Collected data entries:
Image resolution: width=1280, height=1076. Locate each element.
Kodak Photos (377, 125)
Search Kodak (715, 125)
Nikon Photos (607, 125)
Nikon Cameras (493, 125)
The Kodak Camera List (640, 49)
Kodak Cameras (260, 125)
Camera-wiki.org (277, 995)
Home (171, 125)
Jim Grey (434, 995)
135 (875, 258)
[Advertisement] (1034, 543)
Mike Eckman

...

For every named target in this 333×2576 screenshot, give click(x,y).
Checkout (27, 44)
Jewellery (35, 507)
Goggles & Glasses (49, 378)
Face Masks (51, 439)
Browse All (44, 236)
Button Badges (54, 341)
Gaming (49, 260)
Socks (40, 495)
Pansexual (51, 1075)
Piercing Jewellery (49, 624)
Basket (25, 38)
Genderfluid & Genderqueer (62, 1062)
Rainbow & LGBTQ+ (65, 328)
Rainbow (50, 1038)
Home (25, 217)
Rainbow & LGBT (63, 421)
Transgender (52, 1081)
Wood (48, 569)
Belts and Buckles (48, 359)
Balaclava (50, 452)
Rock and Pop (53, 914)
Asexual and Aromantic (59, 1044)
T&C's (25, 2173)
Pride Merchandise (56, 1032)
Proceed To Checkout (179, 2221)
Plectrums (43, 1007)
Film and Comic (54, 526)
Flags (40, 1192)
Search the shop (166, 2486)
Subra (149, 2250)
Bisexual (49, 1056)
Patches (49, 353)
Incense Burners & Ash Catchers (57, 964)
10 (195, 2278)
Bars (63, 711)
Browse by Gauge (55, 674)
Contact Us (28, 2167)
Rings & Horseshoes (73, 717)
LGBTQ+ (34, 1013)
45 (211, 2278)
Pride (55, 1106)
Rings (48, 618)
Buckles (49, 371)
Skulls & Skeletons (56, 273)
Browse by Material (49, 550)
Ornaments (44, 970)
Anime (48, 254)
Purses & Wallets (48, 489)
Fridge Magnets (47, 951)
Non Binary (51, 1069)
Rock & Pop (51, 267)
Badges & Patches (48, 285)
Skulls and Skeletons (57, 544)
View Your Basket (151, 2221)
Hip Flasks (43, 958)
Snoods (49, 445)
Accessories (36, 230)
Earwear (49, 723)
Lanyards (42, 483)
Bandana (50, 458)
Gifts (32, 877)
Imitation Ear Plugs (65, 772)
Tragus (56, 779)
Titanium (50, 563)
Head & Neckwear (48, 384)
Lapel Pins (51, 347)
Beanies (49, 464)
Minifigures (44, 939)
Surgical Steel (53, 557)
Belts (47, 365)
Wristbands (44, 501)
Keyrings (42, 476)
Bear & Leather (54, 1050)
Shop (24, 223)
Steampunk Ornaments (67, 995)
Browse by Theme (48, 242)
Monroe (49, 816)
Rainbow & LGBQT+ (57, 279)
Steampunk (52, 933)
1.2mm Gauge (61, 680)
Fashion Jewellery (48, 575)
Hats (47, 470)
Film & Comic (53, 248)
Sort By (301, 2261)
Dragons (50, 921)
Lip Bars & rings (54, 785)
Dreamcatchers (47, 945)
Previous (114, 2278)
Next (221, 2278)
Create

THE PROBLEM: Transcribe the records above from the line holding "Button Badges (54, 341)" down to the line holding "Belts (47, 365)", inclusive, without adding anything.

ANSWER TO THE EXERCISE:
Button Badges (54, 341)
Gaming (49, 260)
Socks (40, 495)
Pansexual (51, 1075)
Piercing Jewellery (49, 624)
Basket (25, 38)
Genderfluid & Genderqueer (62, 1062)
Rainbow & LGBTQ+ (65, 328)
Rainbow (50, 1038)
Home (25, 217)
Rainbow & LGBT (63, 421)
Transgender (52, 1081)
Wood (48, 569)
Belts and Buckles (48, 359)
Balaclava (50, 452)
Rock and Pop (53, 914)
Asexual and Aromantic (59, 1044)
T&C's (25, 2173)
Pride Merchandise (56, 1032)
Proceed To Checkout (179, 2221)
Plectrums (43, 1007)
Film and Comic (54, 526)
Flags (40, 1192)
Search the shop (166, 2486)
Subra (149, 2250)
Bisexual (49, 1056)
Patches (49, 353)
Incense Burners & Ash Catchers (57, 964)
10 (195, 2278)
Bars (63, 711)
Browse by Gauge (55, 674)
Contact Us (28, 2167)
Rings & Horseshoes (73, 717)
LGBTQ+ (34, 1013)
45 (211, 2278)
Pride (55, 1106)
Rings (48, 618)
Buckles (49, 371)
Skulls & Skeletons (56, 273)
Browse by Material (49, 550)
Ornaments (44, 970)
Anime (48, 254)
Purses & Wallets (48, 489)
Fridge Magnets (47, 951)
Non Binary (51, 1069)
Rock & Pop (51, 267)
Badges & Patches (48, 285)
Skulls and Skeletons (57, 544)
View Your Basket (151, 2221)
Hip Flasks (43, 958)
Snoods (49, 445)
Accessories (36, 230)
Earwear (49, 723)
Lanyards (42, 483)
Bandana (50, 458)
Gifts (32, 877)
Imitation Ear Plugs (65, 772)
Tragus (56, 779)
Titanium (50, 563)
Head & Neckwear (48, 384)
Lapel Pins (51, 347)
Beanies (49, 464)
Minifigures (44, 939)
Surgical Steel (53, 557)
Belts (47, 365)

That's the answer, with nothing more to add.